Segundo ele, embora o prefeito Nilson Costa (PPS) já tenha afirmado que a operação do sistema não será terceirizada, uma parte da população ainda desconhece essa decisão.

“Encontro com muitas pessoas que ainda acham que o tratamento de esgoto será terceirizado”, comenta. O parlamentar entende que se a administração realmente optar pela iniciativa privada, a aquisição da área deverá recair sobre a futura concessionária.

Ele explica que o Departamento de Água e Esgoto (DAE) não tem capacidade de investimento para arcar com os custos das obras. O parlamentar diz que, além dos emissários e da Estação de Tratamento de Esgoto (ETE), a administração terá de construir duas estações elevatórias.

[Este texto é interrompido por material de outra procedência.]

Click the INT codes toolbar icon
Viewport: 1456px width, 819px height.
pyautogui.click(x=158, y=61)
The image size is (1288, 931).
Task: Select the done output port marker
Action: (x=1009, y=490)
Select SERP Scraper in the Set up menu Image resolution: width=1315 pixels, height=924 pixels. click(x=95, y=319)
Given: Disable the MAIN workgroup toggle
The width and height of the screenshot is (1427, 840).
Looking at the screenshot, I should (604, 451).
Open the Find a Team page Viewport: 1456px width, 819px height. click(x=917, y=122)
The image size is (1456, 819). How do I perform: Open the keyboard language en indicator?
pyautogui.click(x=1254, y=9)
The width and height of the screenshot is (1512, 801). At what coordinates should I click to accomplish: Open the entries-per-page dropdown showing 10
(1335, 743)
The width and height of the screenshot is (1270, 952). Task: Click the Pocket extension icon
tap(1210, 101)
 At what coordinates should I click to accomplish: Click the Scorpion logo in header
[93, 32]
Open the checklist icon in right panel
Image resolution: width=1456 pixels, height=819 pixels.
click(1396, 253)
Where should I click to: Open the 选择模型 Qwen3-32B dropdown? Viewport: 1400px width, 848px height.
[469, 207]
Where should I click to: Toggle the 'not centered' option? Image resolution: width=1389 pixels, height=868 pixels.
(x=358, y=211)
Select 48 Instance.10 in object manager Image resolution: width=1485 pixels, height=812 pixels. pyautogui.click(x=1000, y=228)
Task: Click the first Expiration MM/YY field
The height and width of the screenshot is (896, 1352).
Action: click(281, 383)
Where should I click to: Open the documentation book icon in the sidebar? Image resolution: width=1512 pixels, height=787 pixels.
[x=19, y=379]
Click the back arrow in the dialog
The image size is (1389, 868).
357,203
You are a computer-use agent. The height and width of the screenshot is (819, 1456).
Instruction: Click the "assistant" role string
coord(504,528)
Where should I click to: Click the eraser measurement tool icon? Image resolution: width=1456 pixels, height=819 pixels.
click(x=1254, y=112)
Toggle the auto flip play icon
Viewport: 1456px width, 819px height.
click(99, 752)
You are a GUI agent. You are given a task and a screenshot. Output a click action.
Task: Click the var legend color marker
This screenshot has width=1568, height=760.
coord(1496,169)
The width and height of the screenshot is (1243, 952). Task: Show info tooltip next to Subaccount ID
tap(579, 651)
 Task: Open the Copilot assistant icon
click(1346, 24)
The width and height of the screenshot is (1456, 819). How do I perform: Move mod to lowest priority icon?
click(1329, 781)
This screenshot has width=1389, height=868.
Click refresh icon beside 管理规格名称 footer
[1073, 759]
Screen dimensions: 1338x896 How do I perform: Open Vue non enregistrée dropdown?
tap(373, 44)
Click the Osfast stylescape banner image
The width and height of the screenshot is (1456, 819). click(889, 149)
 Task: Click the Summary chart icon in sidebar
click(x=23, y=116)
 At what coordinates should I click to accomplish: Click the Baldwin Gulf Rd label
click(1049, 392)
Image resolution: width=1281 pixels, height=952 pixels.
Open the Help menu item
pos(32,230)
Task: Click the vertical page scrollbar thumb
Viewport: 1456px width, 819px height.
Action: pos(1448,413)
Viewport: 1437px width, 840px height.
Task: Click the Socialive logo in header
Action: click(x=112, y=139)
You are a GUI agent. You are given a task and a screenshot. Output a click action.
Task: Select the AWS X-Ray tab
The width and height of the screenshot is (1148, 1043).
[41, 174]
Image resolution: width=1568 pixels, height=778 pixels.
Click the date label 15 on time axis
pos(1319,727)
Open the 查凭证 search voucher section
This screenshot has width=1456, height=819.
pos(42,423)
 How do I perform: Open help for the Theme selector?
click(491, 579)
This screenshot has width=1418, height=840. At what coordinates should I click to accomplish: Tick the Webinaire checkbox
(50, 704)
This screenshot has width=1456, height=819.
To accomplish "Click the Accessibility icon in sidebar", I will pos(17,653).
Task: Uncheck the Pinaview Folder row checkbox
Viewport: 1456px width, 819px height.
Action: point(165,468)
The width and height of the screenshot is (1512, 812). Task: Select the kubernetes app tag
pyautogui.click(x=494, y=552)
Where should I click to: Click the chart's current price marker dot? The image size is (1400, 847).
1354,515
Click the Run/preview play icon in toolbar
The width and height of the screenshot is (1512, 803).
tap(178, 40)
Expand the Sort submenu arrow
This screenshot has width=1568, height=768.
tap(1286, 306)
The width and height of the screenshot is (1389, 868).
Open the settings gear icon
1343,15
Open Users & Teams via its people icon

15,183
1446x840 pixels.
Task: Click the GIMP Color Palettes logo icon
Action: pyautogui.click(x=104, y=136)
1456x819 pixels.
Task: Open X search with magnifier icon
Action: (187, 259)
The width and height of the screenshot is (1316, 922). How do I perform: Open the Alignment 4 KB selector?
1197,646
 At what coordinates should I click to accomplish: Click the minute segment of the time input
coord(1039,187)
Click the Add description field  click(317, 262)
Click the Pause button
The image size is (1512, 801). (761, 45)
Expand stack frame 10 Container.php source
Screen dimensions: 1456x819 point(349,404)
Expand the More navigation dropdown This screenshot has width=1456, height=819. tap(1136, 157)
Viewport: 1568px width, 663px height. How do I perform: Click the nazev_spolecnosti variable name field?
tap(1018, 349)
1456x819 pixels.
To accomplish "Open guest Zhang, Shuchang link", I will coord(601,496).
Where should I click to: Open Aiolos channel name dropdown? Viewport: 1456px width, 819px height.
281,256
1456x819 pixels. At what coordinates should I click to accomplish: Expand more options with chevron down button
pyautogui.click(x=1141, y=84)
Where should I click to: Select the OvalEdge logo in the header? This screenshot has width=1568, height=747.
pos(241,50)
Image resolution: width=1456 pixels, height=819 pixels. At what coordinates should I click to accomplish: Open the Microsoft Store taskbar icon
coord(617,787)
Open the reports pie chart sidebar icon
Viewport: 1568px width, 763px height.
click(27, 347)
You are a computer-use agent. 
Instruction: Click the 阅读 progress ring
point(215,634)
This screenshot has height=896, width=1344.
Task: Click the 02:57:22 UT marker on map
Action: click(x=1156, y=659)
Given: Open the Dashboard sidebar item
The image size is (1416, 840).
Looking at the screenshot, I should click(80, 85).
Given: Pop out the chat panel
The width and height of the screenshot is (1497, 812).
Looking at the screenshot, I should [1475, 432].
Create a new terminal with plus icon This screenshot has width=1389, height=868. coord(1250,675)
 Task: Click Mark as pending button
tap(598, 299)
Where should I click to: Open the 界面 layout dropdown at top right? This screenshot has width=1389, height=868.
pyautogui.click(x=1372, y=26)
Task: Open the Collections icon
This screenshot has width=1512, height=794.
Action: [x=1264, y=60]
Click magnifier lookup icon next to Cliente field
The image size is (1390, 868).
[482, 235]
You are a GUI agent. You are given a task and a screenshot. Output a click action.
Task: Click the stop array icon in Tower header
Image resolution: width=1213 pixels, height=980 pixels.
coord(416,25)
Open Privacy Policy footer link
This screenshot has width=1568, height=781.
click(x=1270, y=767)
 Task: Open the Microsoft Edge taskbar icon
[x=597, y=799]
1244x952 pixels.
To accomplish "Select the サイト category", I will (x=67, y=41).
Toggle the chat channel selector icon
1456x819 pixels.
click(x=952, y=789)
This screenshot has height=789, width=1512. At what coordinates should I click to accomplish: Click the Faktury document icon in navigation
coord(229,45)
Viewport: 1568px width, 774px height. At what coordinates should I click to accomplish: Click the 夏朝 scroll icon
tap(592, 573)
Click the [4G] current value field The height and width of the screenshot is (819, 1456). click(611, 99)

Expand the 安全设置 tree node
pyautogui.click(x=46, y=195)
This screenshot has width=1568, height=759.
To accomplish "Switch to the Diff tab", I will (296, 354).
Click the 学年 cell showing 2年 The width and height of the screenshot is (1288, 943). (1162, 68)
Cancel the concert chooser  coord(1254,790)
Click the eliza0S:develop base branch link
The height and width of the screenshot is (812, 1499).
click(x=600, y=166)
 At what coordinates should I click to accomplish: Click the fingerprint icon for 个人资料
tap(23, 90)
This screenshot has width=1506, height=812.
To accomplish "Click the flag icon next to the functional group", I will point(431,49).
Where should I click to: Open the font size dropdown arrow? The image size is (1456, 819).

Elas vão possibilitar que 90 litros de esgoto por segundo deixem de ser despejados no rio Batalha. Uma das estações deverá ser construída no Jardim Vitória e já tem recursos da ordem de R$ 300 mil garantidos no Fundo Estadual de Recursos Hídricos.

A outra está projetada para ser instalada na zona norte da cidade. Depois que estiverem em operação, o esgoto hoje lançado no rio Batalha será desviado para os emissários que vão alimentar a ETE.

O vereador acredita que depois que todo o sistema de tratamento de esgoto estiver em funcionamento, o município deverá baixar o seu índice anual de internação de pacientes vítimas de doenças transmitidas por água contaminada. Atualmente, os hospitais de Bauru internam, por ano, cerca de 30 mil pessoas nessas condições.